Intermediate11 min read

Prompting 201: Structured Prompts & JSON Output

Advanced prompting: structured formats, JSON output, few-shot learning, chain-of-thought, and prompt templates for production.

promptingadvancedstructured-outputJSONtemplates

TL;DR

Advanced prompting makes AI outputs reliable, structured, and production-ready. Use structured prompts with clear sections, request JSON for machine-readable responses, provide examples (few-shot learning) to guide behavior, and ask AI to think step-by-step (chain-of-thought) for complex problems. Build reusable templates, test thoroughly, and version your prompts like code.

Why it matters

Basic prompting works for casual use, but production systems need consistency. When you're building an API, automating workflows, or integrating AI into products, you can't rely on unpredictable free-form responses. Advanced techniques give you the control and reliability you need.

Structured prompts: Format, sections, and clarity

Structure turns messy prompts into reliable instructions. Break your prompt into clear sections:

Basic structure:

[ROLE] You are an expert technical writer.

[CONTEXT] I'm documenting a REST API for developers.

[TASK] Write clear, concise descriptions for each endpoint.

[CONSTRAINTS]
- Use active voice
- Maximum 2 sentences per description
- Include HTTP method and path

[EXAMPLE]
GET /users/{id}
Retrieves a single user by their unique identifier. Returns 404 if user not found.

[INPUT]
POST /orders - Creates a new order

This format makes it easy to modify individual sections without rewriting everything.

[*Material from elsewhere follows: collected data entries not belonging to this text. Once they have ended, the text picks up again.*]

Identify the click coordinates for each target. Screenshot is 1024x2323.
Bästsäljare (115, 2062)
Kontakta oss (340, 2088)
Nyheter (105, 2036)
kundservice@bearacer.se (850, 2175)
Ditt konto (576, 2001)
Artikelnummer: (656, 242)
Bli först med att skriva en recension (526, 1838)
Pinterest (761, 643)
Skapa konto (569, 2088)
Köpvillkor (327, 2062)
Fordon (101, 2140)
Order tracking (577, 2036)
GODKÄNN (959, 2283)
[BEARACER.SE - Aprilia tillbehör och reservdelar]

You can swap roles, add constraints, or update examples independently.

Why it works:

Clear boundaries prevent confusion
Easy to debug when outputs are wrong
Reusable across similar tasks
Forces you to think through requirements

Requesting JSON output

When integrating AI into code, you need machine-readable responses. JSON is perfect for this.

Pattern 1: Direct request

Analyze this customer review and return JSON with sentiment and key themes.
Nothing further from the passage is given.